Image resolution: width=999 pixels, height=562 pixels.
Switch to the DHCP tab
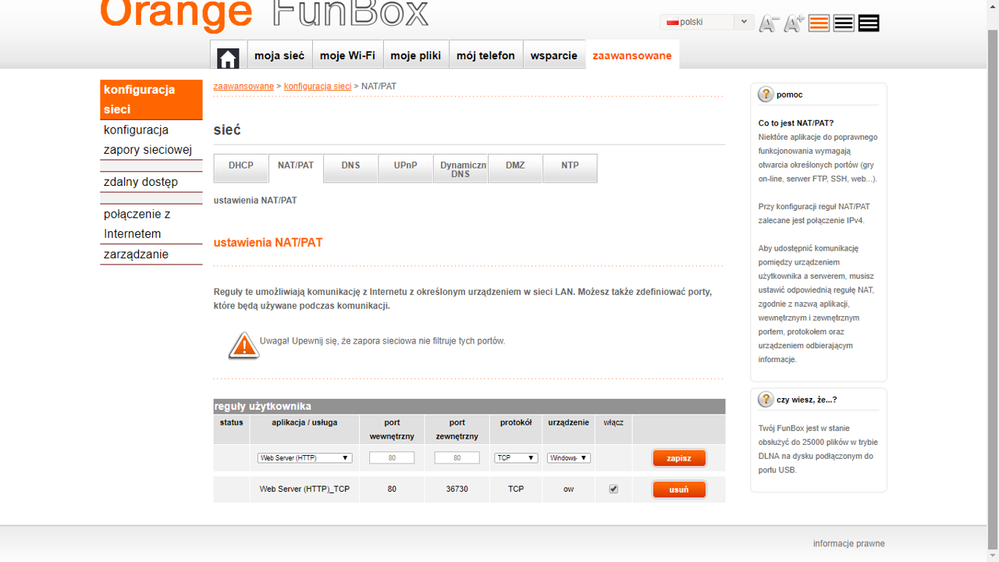[241, 166]
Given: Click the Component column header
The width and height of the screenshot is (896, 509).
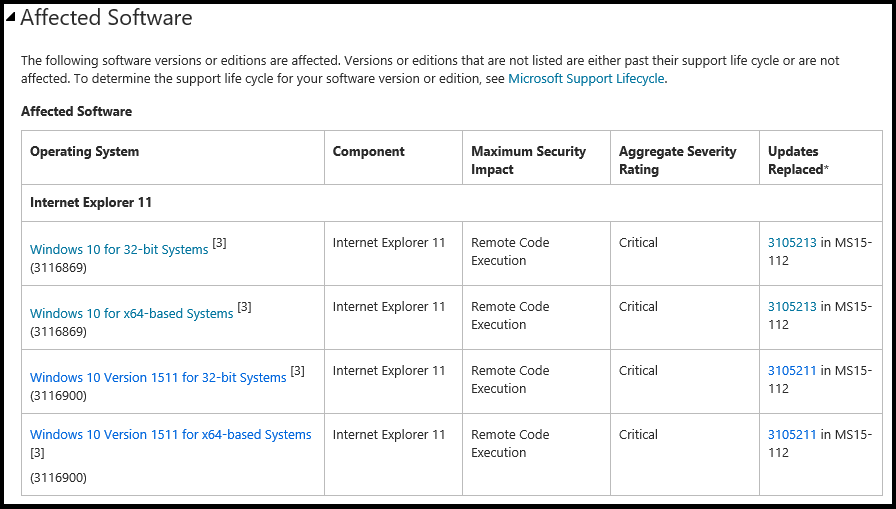Looking at the screenshot, I should pyautogui.click(x=369, y=152).
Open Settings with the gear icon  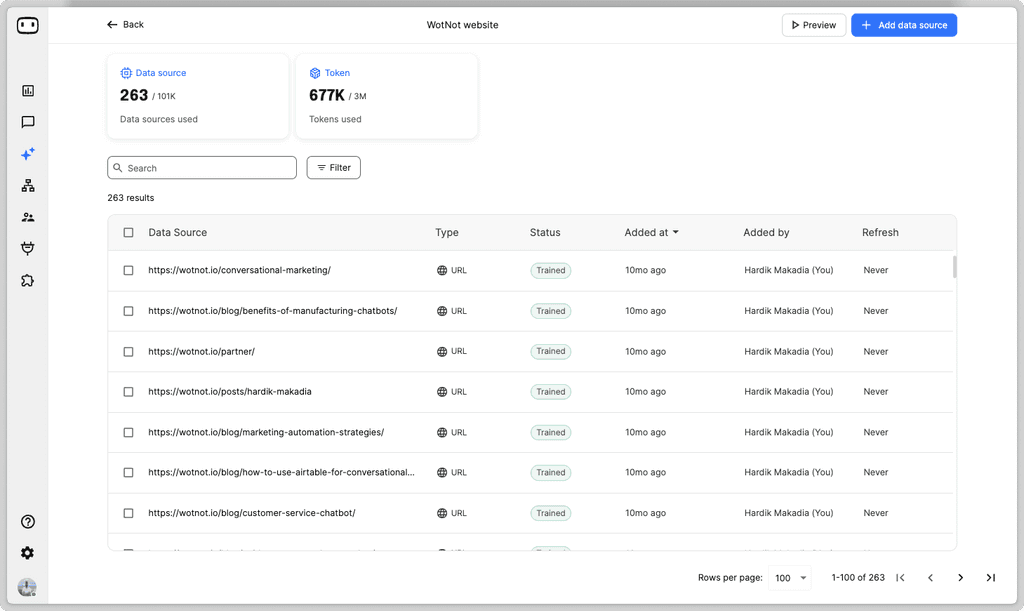click(x=27, y=552)
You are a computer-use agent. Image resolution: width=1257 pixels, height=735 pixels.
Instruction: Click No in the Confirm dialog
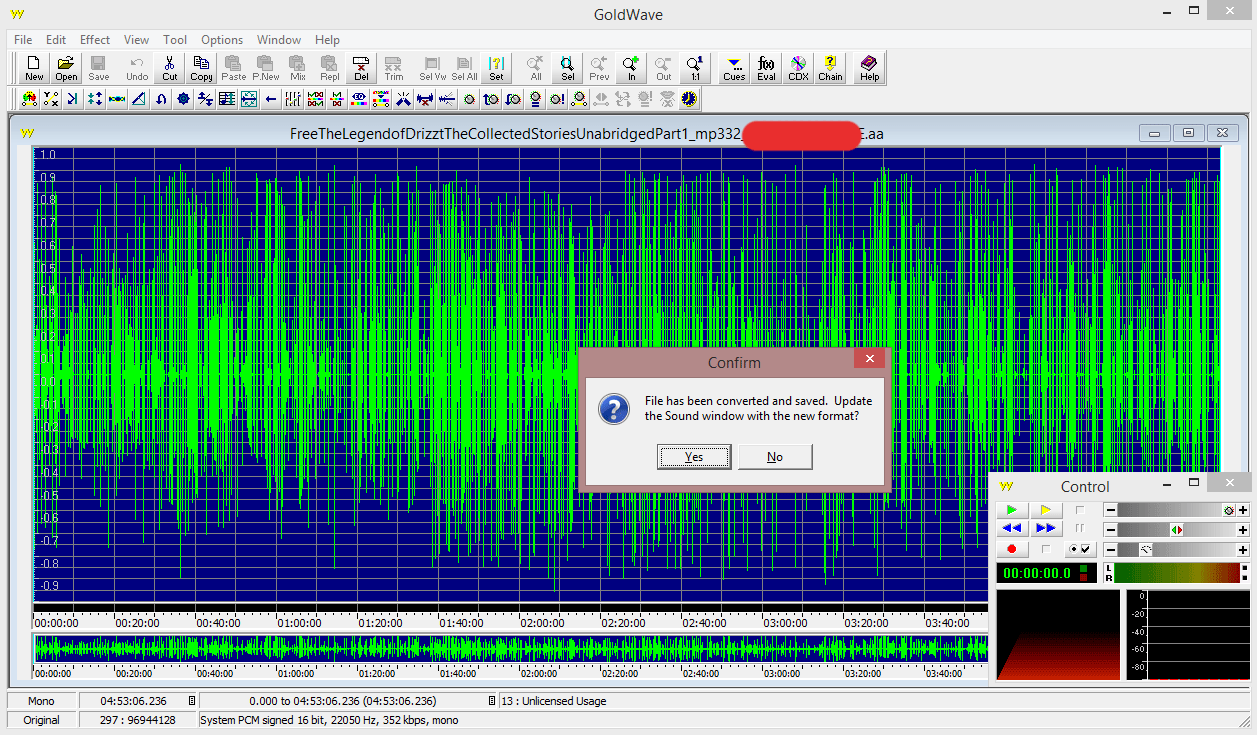[775, 457]
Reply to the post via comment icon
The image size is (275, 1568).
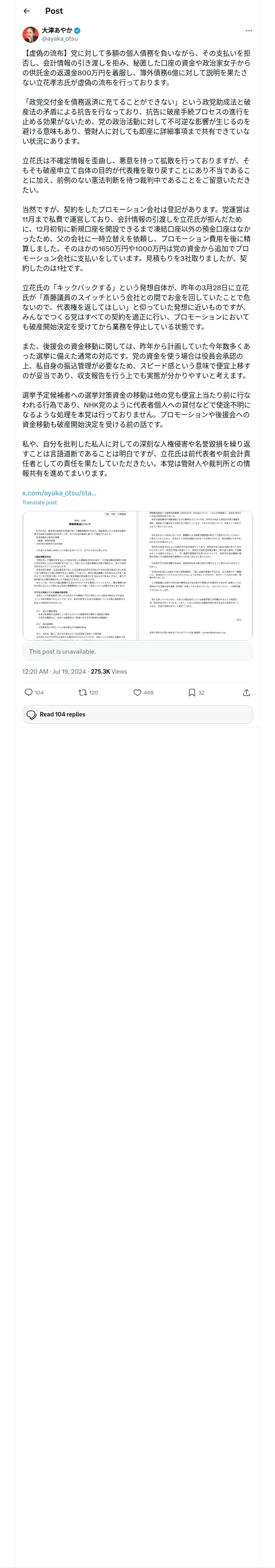(x=29, y=693)
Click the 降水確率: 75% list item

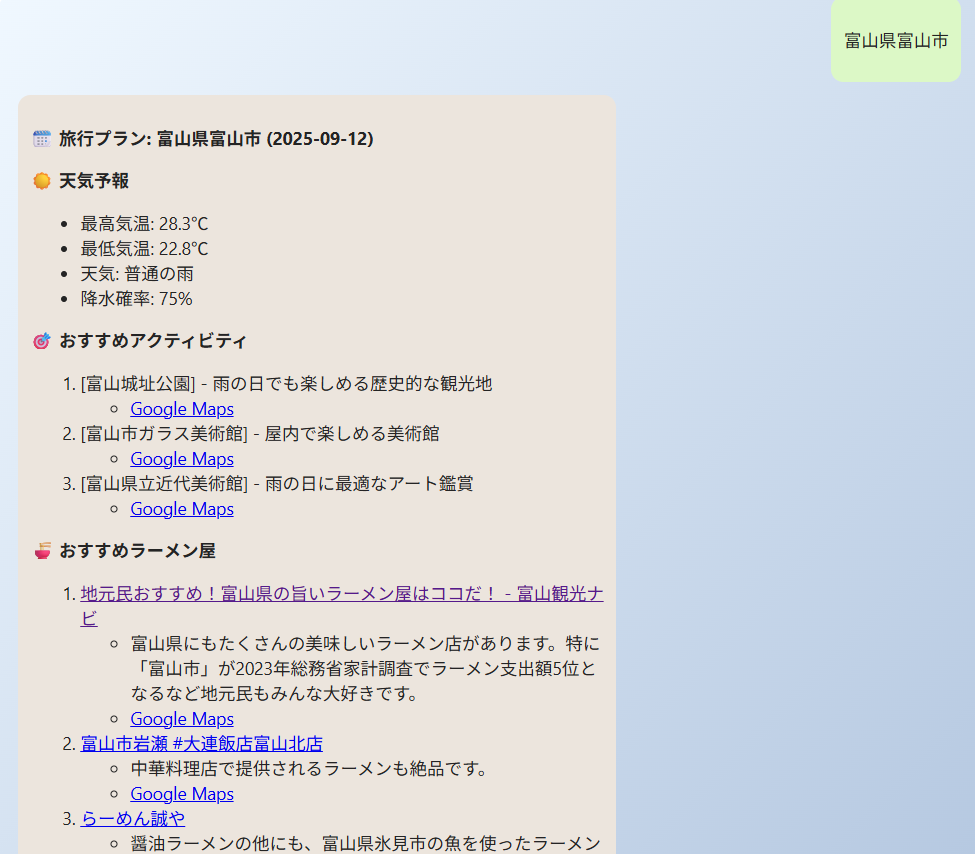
————————
**Exercise objective:**
Give again exactly the lines from the one that contains "Reply to the post via comment icon" through the end of the material, both ends included, omitting the pictures.

**Task response:**
Reply to the post via comment icon
The image size is (275, 1568).
(x=29, y=693)
Click the 降水確率: 75% list item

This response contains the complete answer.